La presencia del perro, como animal cercano a las actividades humanas, se encuentra acreditada prácticamente desde el Neolítico, cuando se domestican tanto animales como plantas, que hacen posible el nacimiento de la ganadería y de la agricultura. De todos los animales salvajes domesticados, será el perro el que más cerca ha estado del ser humano durante milenios. Históricamente, el perro se ha utilizado para la caza, el pastoreo, la guarda y protección de propiedades o sencillamente como animal de compañía, como compañero para la vida.

El Fuero medieval cacereño ya incluye la protección de los perros en la villa. En su artículo 439 denominado ‘De matar can’ se prohíbe dar muerte a perro ajeno, bajo pago de la pertinente ‘calonnia’, pena pecuniaria que se imponía por ciertos delitos o faltas.

Ello nos indica la importancia de los perros como parte de la propiedad privada, con los derechos que ello comportaba. Serán muchos los testimonios documentales que nos permiten acercarnos a los problemas que los perros causaban en la sociedad, principalmente, aquellos derivados de las enfermedades que podían trasmitir, especialmente la rabia, una enfermedad vírica que ocasiona trastornos en el sistema nervioso central de los individuos afectados, con consecuencias mortales en la práctica totalidad de los casos. El virus de la rabia se transmite a través de la saliva del animal enfermo, cuando es traspasada al individuo sano a través de heridas, principalmente causadas por mordedurazas de perros y gatos.
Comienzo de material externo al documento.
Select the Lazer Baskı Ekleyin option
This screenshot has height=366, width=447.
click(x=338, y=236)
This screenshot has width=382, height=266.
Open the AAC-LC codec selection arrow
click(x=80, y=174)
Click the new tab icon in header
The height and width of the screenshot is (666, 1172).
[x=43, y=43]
En 1740 se ordena matar todos los perros infectados de rabia que existen en Cáceres, así como aquellos que hayan sido mordidos o hayan tenido algún roce con perros rabiosos, bajo pena de un ducado de vellón en caso de no ejecutar la orden. Un método que se convertirá en una constante en diferentes etapas de la historia local, cada vez que se produce un brote de rabia entre la población, tanto perruna como humana. En 1927 se dictan una serie de normas, para proteger a los vecinos de las enfermedades trasmitidas por perros, para ello al alcalde Arturo Aranguren publica un bando de obligatorio cumplimiento donde se ordena la recogida por laceros de todos los perros «vagamundos» que circulen por la vía pública, tanto sueltos como sin bozal, bajo multa de 5 pesetas o eliminación del animal, siguiendo el viejo proverbio «el que tenga perro que lo ate y si no que lo mate». También se prohíben los concursos de peleas de perros, considerados espectáculos «repugnantes e incultos». Esto va a permitir que se realicen los primeros censos caninos, donde figura nombre, raza y propietario que debe pagar el canon por la posesión del animal.
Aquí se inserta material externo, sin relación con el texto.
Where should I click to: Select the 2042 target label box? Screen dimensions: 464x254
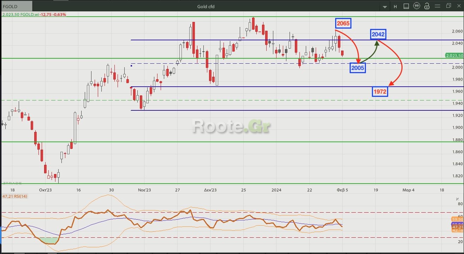point(378,34)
Por el censo de perros de 1932, descubrimos algunos datos curiosos sobre nombres de perros, relacionados con personajes históricos del momento. El vecino de la calle Canterías, Eduardo Martín, poseía un podenco oscuro llamado Azaña. Olegario Barrantes, vecino de la Cuesta del Maestro, era dueño de un pointer negro llamado Trosky y Julio Marcos que vivía en la calle Muñoz Chaves, poseía un pastor alemán que llevaba el imprudente nombre de Hitler. Aunque el más moderno de todos los inscritos será el vecino de la Avenida de la República, Salvador Salinas, cuyos perros llevaban por nombre ‘Sakespeare’ y ‘Guisqui’. El resto de animales, hasta los casi 500 que formaban el censo canino sumían nombres más perrunos como Tom, Boris, Lira o Kaiser. Sin duda alguna estamos ante el considerado mejor amigo y cómplice del hombre en su tránsito por la historia, el perro.